▶ **YOUR ASSIGNMENT**
The response must be made up of the lines in the entries below that contain "blue".

▶ **Stored data entries**
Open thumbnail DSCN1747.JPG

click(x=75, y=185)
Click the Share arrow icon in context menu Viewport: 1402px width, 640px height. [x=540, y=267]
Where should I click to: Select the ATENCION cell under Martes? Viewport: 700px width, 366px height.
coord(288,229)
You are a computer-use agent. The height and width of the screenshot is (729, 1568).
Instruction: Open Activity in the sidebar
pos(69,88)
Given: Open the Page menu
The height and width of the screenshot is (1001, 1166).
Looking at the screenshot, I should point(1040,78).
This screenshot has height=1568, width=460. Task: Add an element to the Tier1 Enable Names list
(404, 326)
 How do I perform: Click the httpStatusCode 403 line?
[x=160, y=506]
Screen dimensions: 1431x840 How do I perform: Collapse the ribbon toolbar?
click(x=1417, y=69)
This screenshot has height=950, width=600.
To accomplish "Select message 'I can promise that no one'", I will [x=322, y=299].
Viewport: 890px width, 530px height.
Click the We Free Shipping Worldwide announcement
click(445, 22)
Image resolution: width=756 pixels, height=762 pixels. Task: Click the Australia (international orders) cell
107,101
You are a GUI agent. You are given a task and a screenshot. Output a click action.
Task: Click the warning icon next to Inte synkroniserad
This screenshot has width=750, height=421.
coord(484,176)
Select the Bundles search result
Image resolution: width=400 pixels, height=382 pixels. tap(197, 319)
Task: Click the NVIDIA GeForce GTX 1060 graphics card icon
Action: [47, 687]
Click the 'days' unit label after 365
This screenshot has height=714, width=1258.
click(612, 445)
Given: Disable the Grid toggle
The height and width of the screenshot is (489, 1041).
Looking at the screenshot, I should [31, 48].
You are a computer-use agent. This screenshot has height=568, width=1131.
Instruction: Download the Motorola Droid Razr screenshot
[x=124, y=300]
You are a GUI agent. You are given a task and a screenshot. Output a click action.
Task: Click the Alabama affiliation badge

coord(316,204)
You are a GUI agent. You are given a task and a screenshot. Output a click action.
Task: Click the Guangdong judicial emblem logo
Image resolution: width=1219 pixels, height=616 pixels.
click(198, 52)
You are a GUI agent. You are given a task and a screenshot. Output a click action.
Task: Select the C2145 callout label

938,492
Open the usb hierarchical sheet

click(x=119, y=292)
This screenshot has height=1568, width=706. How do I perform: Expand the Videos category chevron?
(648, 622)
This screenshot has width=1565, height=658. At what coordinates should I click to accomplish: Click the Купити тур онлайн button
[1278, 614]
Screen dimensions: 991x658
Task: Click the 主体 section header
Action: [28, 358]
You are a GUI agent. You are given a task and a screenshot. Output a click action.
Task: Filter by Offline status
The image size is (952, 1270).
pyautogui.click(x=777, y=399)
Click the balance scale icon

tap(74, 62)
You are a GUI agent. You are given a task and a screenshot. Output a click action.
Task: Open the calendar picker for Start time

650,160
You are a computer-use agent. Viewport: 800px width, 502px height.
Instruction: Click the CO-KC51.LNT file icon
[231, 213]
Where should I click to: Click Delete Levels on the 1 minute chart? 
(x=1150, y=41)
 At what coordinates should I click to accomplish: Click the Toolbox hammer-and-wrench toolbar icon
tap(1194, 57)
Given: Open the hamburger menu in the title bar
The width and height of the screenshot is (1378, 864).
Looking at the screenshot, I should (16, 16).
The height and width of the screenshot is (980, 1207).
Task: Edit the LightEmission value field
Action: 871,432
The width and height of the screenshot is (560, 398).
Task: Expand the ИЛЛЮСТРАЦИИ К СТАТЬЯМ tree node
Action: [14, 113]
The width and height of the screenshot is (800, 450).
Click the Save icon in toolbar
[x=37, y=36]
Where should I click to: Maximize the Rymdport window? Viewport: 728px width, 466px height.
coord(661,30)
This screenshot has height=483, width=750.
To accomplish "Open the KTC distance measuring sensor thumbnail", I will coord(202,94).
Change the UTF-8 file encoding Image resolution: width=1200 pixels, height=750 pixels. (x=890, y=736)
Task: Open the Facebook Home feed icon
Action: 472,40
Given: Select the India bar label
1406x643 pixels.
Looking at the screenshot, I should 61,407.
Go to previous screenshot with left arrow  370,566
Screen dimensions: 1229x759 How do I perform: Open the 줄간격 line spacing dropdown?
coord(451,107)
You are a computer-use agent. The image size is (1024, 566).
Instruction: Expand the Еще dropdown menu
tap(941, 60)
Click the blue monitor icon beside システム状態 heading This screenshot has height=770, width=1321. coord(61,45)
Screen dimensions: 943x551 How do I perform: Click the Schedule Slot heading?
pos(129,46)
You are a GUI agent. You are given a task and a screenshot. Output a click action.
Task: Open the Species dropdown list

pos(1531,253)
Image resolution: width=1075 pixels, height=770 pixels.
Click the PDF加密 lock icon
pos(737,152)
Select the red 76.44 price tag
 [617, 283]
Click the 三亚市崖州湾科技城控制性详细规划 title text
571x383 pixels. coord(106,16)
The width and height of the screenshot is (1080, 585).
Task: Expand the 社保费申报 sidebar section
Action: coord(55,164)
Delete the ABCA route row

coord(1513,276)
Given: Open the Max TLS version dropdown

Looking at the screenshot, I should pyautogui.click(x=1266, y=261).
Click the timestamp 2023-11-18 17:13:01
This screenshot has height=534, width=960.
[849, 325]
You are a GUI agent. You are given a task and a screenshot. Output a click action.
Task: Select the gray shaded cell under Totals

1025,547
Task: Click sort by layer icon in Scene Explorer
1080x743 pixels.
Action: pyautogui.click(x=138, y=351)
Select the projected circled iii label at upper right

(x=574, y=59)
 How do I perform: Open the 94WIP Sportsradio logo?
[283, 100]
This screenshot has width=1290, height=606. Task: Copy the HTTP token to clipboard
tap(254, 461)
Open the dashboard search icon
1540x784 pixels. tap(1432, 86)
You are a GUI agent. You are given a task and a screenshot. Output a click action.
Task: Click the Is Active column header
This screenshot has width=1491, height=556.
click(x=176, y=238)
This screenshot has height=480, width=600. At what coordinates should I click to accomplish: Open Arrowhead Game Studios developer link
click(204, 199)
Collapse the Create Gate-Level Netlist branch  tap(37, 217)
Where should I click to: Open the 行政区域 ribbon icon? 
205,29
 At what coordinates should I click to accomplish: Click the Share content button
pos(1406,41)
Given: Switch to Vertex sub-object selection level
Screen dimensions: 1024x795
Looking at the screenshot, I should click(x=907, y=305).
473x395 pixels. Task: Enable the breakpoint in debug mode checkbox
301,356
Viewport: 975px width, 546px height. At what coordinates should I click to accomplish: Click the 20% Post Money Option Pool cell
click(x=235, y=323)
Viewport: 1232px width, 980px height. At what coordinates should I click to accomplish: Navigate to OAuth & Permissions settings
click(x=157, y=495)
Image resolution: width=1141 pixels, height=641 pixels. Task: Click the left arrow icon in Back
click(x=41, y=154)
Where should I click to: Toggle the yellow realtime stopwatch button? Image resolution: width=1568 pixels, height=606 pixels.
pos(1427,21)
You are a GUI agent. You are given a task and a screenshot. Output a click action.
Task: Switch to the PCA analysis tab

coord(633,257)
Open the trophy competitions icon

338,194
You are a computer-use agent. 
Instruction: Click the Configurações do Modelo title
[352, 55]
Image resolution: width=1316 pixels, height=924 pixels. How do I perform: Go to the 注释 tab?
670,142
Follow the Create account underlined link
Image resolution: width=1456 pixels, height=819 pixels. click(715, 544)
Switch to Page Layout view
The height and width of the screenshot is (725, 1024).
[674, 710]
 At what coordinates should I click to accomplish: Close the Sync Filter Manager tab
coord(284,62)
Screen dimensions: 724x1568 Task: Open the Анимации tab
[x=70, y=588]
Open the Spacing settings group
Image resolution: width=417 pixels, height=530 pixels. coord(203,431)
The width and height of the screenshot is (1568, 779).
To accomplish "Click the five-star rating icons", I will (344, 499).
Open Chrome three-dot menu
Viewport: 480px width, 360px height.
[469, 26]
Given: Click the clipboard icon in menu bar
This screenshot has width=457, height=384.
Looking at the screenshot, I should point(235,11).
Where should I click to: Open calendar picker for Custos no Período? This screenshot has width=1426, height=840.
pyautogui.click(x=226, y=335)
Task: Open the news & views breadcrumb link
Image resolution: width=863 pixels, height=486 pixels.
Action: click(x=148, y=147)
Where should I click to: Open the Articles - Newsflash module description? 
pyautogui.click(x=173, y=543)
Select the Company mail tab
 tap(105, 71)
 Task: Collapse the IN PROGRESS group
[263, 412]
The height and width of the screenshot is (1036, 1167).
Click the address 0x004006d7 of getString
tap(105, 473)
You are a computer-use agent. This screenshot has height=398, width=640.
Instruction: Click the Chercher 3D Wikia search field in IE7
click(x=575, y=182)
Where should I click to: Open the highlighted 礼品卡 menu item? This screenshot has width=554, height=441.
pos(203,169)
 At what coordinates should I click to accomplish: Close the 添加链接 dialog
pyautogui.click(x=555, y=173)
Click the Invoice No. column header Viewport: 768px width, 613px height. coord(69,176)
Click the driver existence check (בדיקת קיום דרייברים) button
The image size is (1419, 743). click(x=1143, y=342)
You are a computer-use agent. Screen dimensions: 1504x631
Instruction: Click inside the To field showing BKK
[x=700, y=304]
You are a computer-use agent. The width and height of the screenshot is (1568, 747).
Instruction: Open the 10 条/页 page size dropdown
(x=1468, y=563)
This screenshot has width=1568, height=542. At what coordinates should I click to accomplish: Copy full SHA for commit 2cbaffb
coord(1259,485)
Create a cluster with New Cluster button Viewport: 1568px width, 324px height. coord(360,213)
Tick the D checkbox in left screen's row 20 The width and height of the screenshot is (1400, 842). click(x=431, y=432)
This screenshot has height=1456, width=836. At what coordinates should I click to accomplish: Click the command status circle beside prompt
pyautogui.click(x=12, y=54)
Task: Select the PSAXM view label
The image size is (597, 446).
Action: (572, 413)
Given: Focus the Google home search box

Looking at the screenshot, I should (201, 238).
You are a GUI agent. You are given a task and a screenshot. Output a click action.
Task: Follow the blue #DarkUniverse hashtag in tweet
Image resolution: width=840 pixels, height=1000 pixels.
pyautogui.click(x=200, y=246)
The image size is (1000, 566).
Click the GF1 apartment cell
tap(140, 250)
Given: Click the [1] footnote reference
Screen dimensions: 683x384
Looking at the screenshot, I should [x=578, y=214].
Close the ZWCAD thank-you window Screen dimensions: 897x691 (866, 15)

▶ **SOLUTION TO THE PROBLEM**
Click the blue monitor icon beside システム状態 heading This screenshot has height=770, width=1321. coord(61,45)
Task: Follow the blue #DarkUniverse hashtag in tweet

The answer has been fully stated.